Colombian-born (Baranquilla baby) Lido welcomed me into her home on a bitterly cold afternoon and I was immediately blown away by her confidence. As immigrants and children of immigrants, we learn to survive by killing that which makes us different or pretending it was never there. Lido’s creative drive seems unaffected by systemic prejudices that aim to keep us in our lane. From drawings to textiles and music (new album out this year!), Lido will find a way.
Images and interview by Karen Campos Castillo
Can you talk about your thesis and the inspiration behind it?
For my thesis I am discussing the democratization of space in the gallery using my curatorial debut show ‘A Secret Garden’ as case study. I wanted to push myself and be an artist-curator and facilitator; I created a series of workshops that brought people together with the purpose of exchanging knowledge. My goal is to manage my own artist-run centre, get together with black and latino curators and start the greatest Black/Latino artist-run centre ever! (which is lacking in Canada)
As a child of immigrants, I have felt the pressure to seek job stability and the arts rarely provide that. How does your family feel about your art pursuits?
My mom has always been supportive of me. Since I could remember my mother paid for music, art lessons, made all my costumes for shows and allowed me to have a bunch of my friends over playing super loud drums until really late at night. I think all parents want their kids to be financially stable. It’s ok to have that concern—art is mainly a hustle. One must be really talented, really lucky or both to be able to make any real money in this, but it is not impossible. One should always do what feels right.
As immigrants, we just have to fight harder.
Where does your confidence come from?
It comes from knowing who I am, where I am from and where I am going.
Once I realized that the Canadian Landscape was a construct, the truth started unfolding.
I stopped resenting living here, and started participating instead, I got to know like-minded people and started to play shows, as well as organized exhibitions. All those experiences have allowed me to remain strong and generous with my gifts. Confidence comes with experience and self love.
You seem to collaborate with first nations artists often—beyond mutual appreciation, do you feel there’s a shared cultural experience as well?
Absolutely. All colonized peoples share the same narrative of displacement, of assimilation and the pain of losing a language, losing tradition or having to fight to keep it.
When we collaborate, we are able to write a new history that is based on love, respect and freedom.
You’re a visual artist too. Are your drawings or textiles an extension of the music or separate?
Indeed! Sometimes feelings can’t be put into words, they get put into images way easier.
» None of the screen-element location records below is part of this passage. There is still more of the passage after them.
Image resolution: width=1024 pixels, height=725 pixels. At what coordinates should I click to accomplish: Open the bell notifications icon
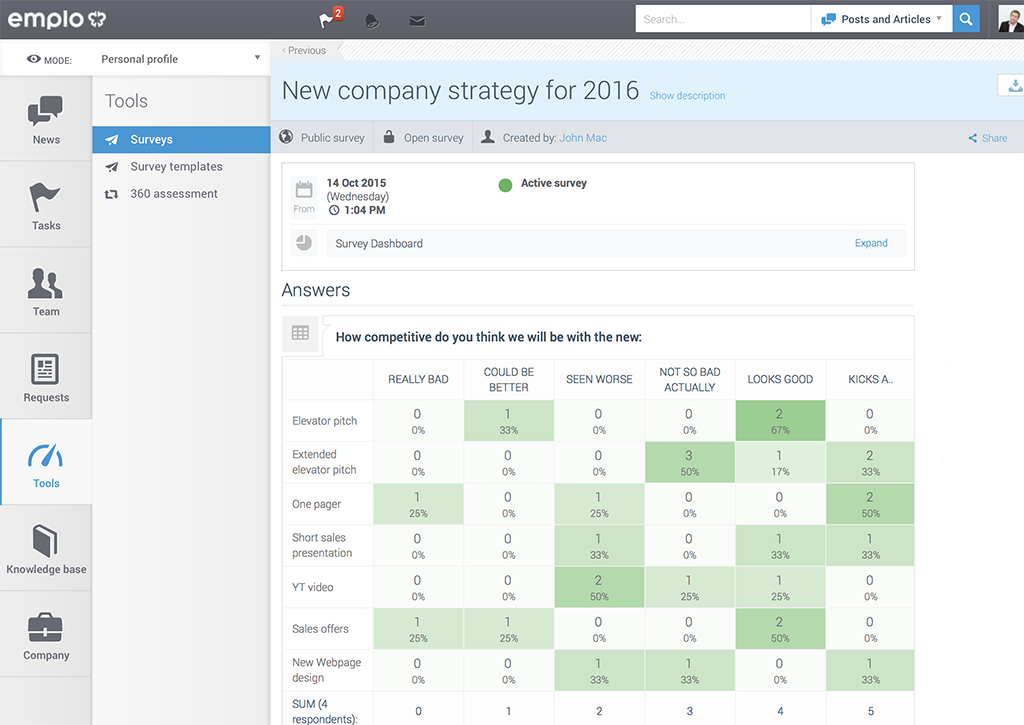[371, 19]
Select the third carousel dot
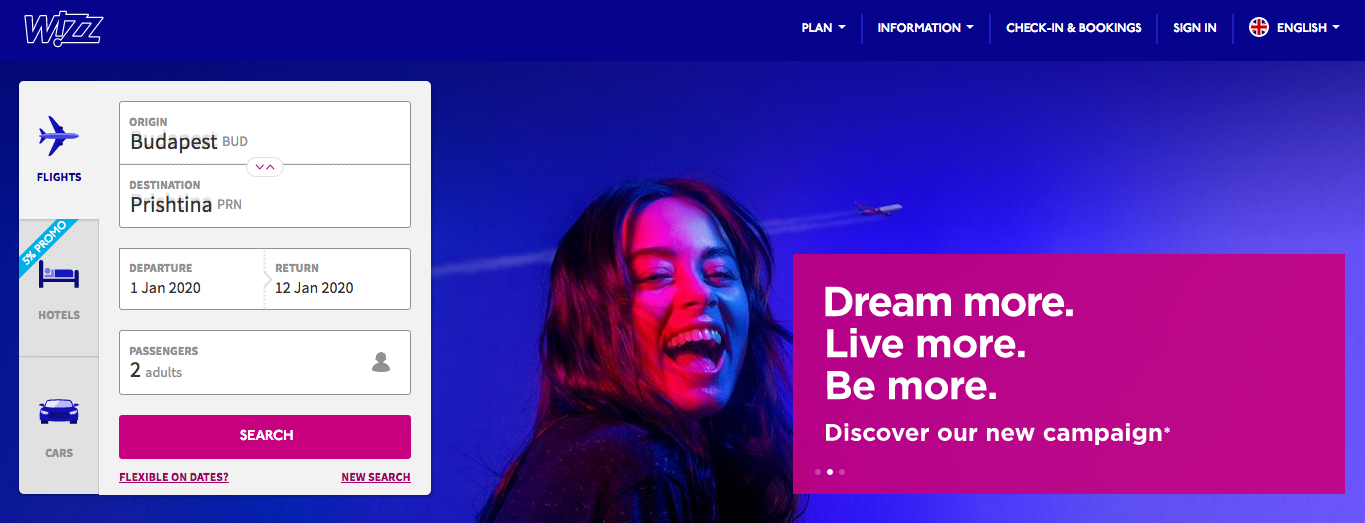Screen dimensions: 1365x523 pyautogui.click(x=842, y=471)
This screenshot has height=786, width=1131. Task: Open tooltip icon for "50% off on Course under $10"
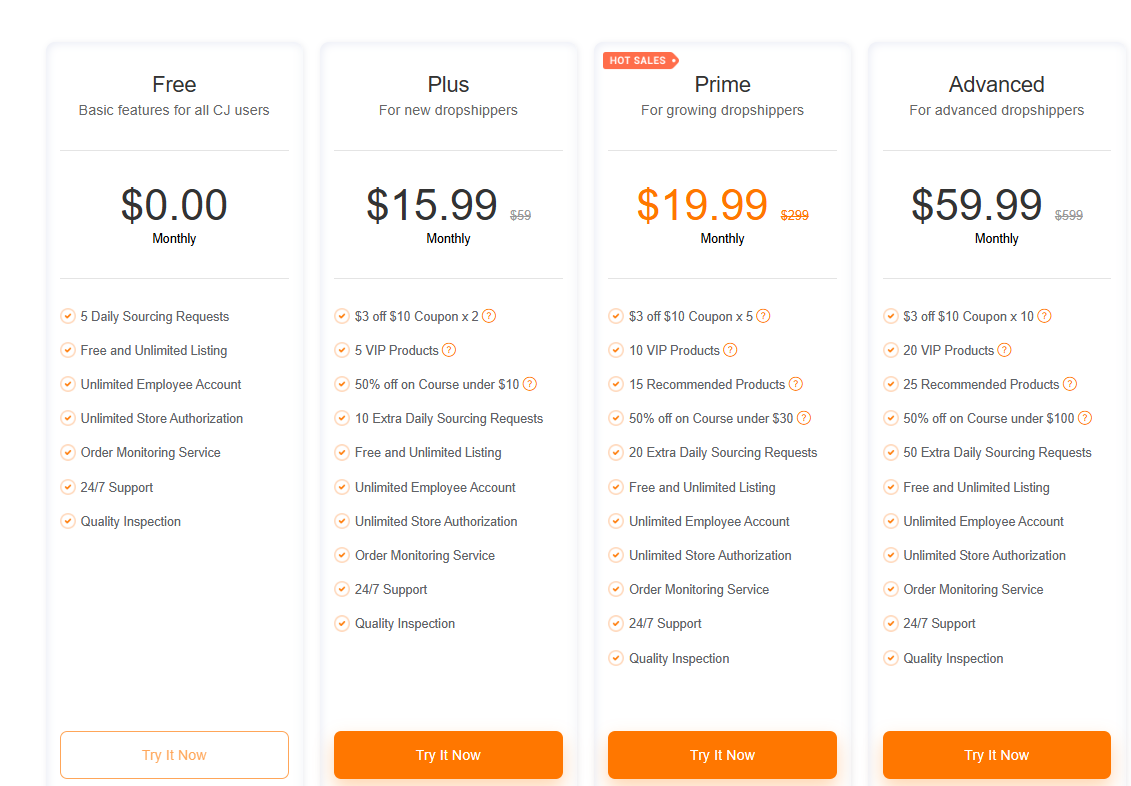(530, 384)
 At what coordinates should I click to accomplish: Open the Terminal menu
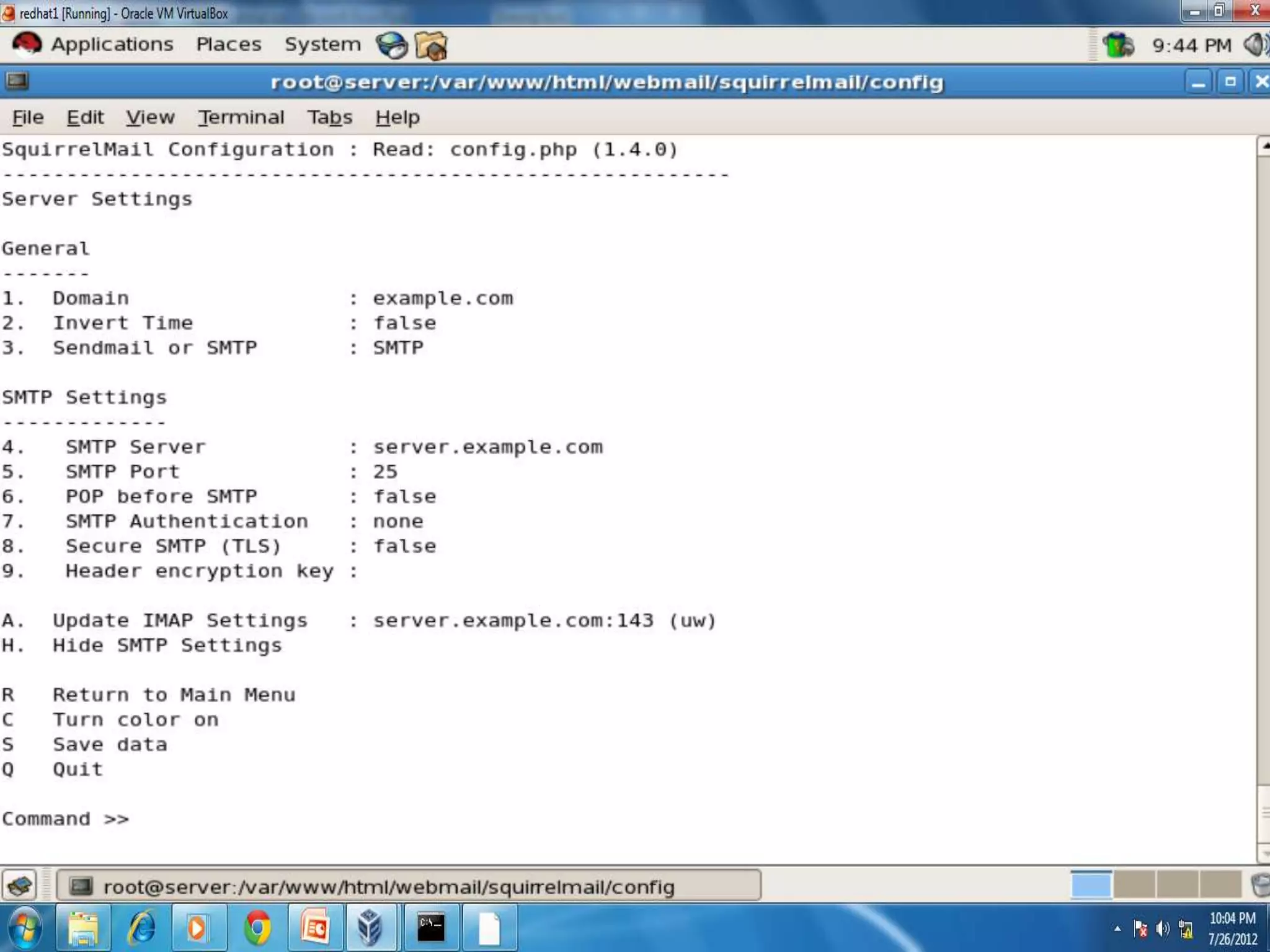[241, 117]
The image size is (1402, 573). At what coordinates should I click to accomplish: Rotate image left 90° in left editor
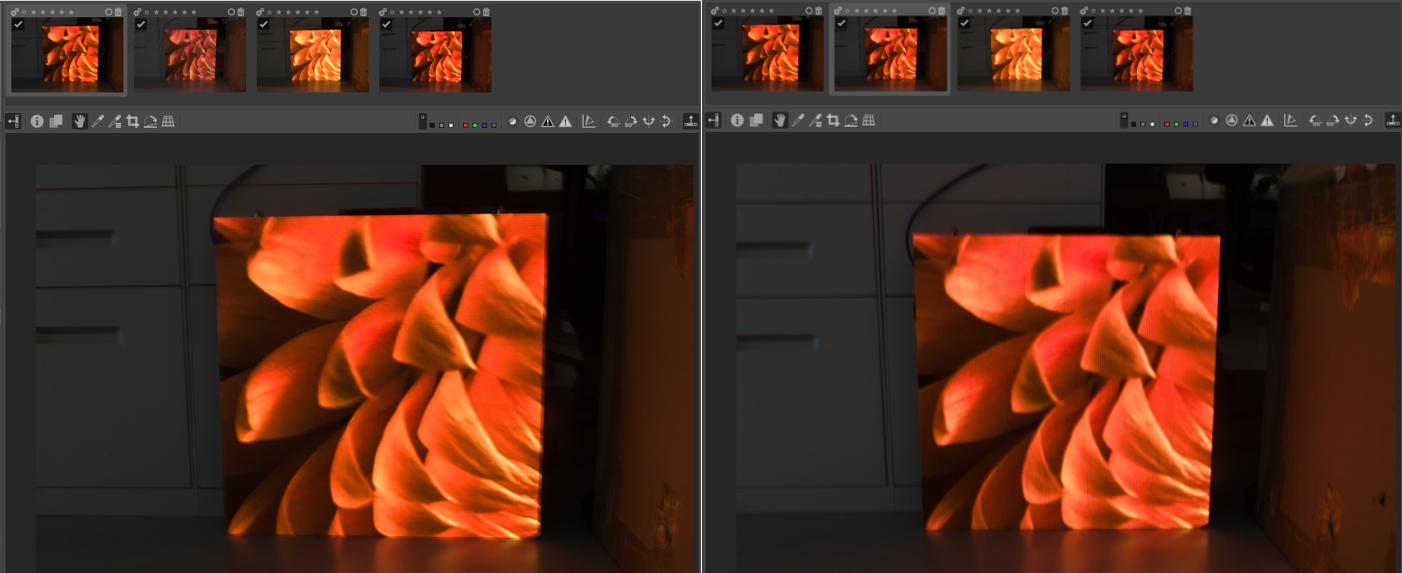[x=613, y=121]
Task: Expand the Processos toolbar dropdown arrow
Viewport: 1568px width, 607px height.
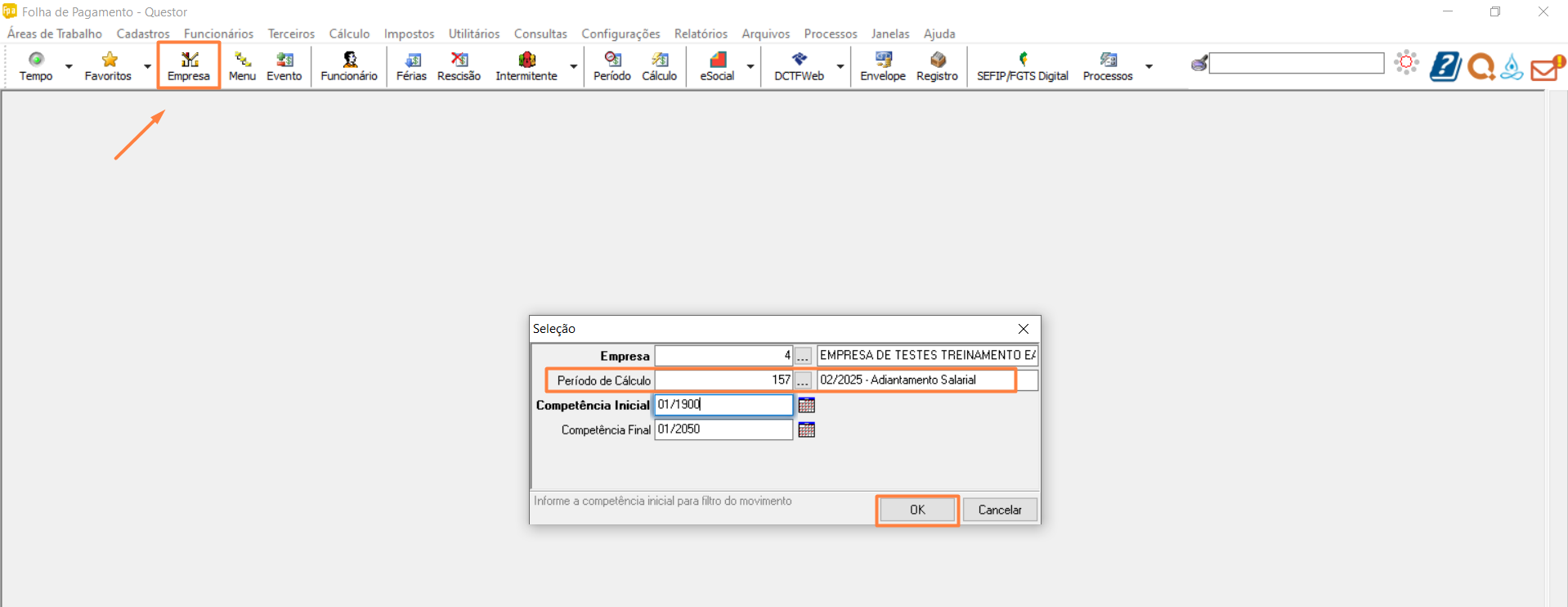Action: coord(1149,66)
The same happens with music; some feelings are better expressed that way. I am not a music professional but I understand sound, harmony…Music notes are like colours, so a song can be like a painting. They are the same to me, so whenever possible, I like to deliver them together.
Did having a child change your approach to art?
No. Being a mother is a personal experience. Motherhood can be an inspiring factor, but motherhood does not define me. It is a sensitive question for me because as a young mother, there is a lot of stigma that comes with motherhood when young. Having a child just makes one more organized and on top of things.
How do you balance the daily responsibilities of being a mom and making time for art?
What values do you hope to pass on to your son?
To always be true to himself, to be passionate and compassionate. To feel empathy for others and to always search for the truth.
To be responsible and respectful and to love himself deeply.